Computer Associates more than doubled its profit for the first quarter of this year but continued to chip away at its staff in the hopes of saving $75 million for the year.

CA’s latest restructuring move highlights CEO John Swainson’s pledge to get the company back on its feet and stronger than ever.

The staff reduction of 800 employees represents 5 percent of the Islandia, N.Y., company’s workforce. The move matches one the company made in September when it laid off 800 workers, yielding an annual savings of $70 million.

CA would later split its software offerings into separate units for more effective operation.

Swainson promised that the company’s sweeping changes, which include job cuts, executive turnover and acquisitions, are not finished.

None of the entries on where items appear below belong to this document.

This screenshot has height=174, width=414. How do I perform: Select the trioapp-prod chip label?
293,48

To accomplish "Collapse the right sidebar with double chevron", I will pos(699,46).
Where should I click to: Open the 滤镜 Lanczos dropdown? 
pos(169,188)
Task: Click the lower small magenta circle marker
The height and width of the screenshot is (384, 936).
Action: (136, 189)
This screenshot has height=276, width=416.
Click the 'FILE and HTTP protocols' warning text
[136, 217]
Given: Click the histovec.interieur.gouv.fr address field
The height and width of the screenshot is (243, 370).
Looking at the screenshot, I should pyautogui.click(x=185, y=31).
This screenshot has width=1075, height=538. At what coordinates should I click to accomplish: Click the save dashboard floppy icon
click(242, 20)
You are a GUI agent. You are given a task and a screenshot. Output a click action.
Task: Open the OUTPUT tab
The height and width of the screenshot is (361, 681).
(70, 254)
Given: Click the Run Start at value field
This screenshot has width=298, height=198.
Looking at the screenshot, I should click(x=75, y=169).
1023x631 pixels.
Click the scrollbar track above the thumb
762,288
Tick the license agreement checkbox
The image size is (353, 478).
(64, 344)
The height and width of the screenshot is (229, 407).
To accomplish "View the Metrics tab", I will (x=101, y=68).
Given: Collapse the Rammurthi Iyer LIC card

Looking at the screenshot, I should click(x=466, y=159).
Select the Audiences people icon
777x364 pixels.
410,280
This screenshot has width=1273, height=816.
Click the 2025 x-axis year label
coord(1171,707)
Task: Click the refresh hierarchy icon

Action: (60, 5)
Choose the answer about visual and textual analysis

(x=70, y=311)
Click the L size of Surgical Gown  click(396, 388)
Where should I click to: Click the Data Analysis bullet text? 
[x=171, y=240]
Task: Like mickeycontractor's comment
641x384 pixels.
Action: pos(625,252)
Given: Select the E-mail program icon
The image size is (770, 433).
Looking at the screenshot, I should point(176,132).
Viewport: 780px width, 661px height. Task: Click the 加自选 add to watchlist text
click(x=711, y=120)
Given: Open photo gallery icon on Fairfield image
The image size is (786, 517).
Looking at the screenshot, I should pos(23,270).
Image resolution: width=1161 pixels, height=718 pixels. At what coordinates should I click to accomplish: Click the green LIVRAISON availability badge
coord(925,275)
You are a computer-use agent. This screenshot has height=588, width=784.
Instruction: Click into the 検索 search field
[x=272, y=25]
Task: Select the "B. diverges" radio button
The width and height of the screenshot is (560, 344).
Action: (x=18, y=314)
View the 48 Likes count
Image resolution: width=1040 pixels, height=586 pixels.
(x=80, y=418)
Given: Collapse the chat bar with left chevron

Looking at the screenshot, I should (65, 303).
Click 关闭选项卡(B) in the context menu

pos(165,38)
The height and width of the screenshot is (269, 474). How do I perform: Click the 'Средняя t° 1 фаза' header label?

“There have been, and will continue to be, a number of significant but necessary transitions at CA,” Swainson vowed in a statement. “And while the first quarter met our revenue and earnings goals, we need to do additional work to ensure that the changes yield the results intended and help effectively position CA for the long term.”

SG Cowen equities analysts said in a research note that although the transition at CA is still in process, new products, distribution, acquisitions and a new sales incentive system should help drive a rebound in billings and cash-flow growth this year.

“The pieces are in place; it’s now up to the new management team to execute,” SG Cowen said in the note.

CA also announced that its profit grew to $94 million on 15 cents per share for its first quarter 2006 earnings, an improvement from the year-ago period during which it made $40 million on 7 cents a share.

Sales grew 8 percent to $920 million from the first quarter of this year, which is in line with analyst expectations. The company also posted earnings per share of 22 cents for the first quarter. However, new orders dipped 30 percent over the prior year period to $415 million, due to the new sales-force compensation model, which the company said was intended to drive billings growth.

Company officials said in a statement that security software was a big revenue driver.

CA has been particularly acquisitive, with moves to buy IT management and governance software maker Niku and anti-spam software maker Qurb.

The company also closed its acquisitions of network management firm Concord Communications and firewall software maker Tiny Software.

For the second quarter of 2006, CA expects an income of 5 cents to 6 cents per share and operating earnings of 23 cents and 24 cents per share. Revenue projections range between $930 million and $960 million.

CA is trying to improve its difficult position after being rocked by accounting scandals under previous management.

In April, CA restated its financial results from 2000 and 2001 to reflect $2.2 billion in revenue that was improperly booked. The Securities and Exchange Commission said the company counted $1.5 billion in revenue from more than 100 contracts that had yet to be signed.

CA is still feeling the effects of those past transgressions in its financial results, and has had to restate earnings from that dark period twice within a year.